在任何一个竞争哪怕是激烈竞争的场合中,使用内卷,很有一种控诉竞争的味道。如果只是玩笑话玩个梗,并没有什么。但如果不是,那就是一种滥用。

坦率讲,我非常厌恶现在不问青红皂白就打压竞争的味儿,似乎指望着一切都不用竞争才是美好的。

各尽所能按需分配么?

早些时候,我问一个学生,你能不能举一个你心目中的内卷的例子?

学生举例说:有些同学,为了最后的总成绩单好看(可能为了读研可能为了求职),会去重修一些已经修完的课程,力争在这些课程上取得更好的成绩。而这些行为,造成了更多同学会选择这么做,这就是内卷。

我倒是能理解一些同学重修提高了自身成绩从而“卷入”了更多人这么干,但必须承认,此例让我这个中年人颇有些莫名之感。上个世纪我热衷于托福之时,身边也有一些同学考了好几回。彼时我们这些年轻人,从来不觉得这有何“低层次无突破”之感。如果成绩能上一台阶,获得更好学校垂青,或者是从无奖学金变成有奖学金,何来无突破呢?

我依然固执地认为,这只能说明竞争激烈,甚至可以说是惨烈。但仅凭例子本身所提及的反复刷课,并不能算内卷的本意。

关键还是在结果。

对于个体而言,重复一门课程或一次考试,并没有获得任何结果上的提升,可以视为“卷”。比如这次高考冒出来一个新闻说,有一位“最牛高考钉子户”,参加高考25年,仍无结果,其人表示明年还当再战。而他的儿子在2011年和他同场高考,现在已经研究生毕业了。

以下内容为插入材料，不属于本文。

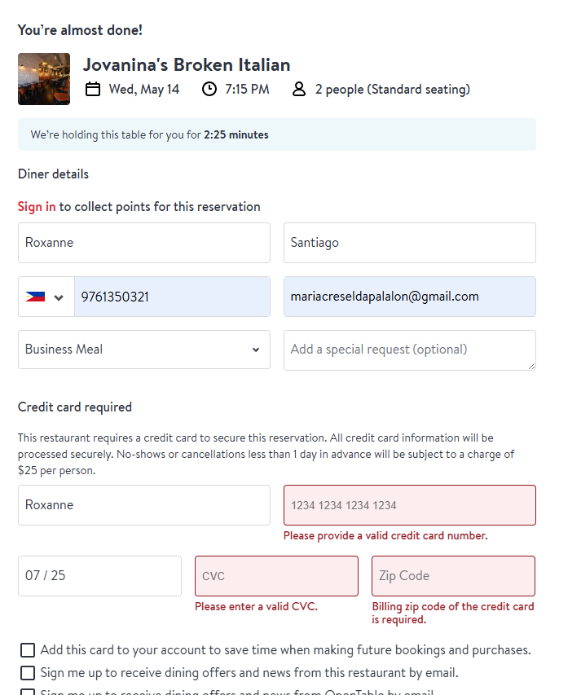
Task: Click the special request text area
Action: 409,350
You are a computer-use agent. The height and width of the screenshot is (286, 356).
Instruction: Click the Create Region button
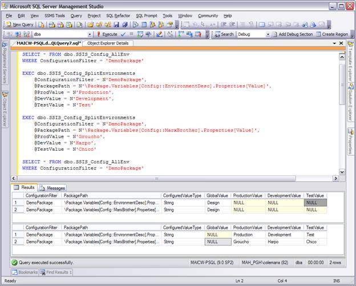(x=332, y=34)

这大概可以算是一种执念和行为艺术了。虽说子非鱼安知鱼之乐,但好像说他卷了25年,也没啥毛病。

这是一个比较夸张的例子。而一个不太夸张的例子是,我们学院曾经有一年考研面试者(也就是笔试得到了通过)有一位是第三次冲刺,最后得偿所愿。我能说这位同学卷了两次第三次竞争胜出么?

所以,这件事变得有些怪异起来。结果是好的,你就是竞争获胜,结果是不好的,你就是在无意义内卷。行动到底是一个正面行动还是一个负向行动,看来不取决于行动本身,而在于行动结果?

那这里的变数,就未免太多了。

来看看宏观。我想,内卷应该更多用于一个比较宏观的场景,而不是个体身上。而内卷一词大行其道,究其根本,还是宏观背景。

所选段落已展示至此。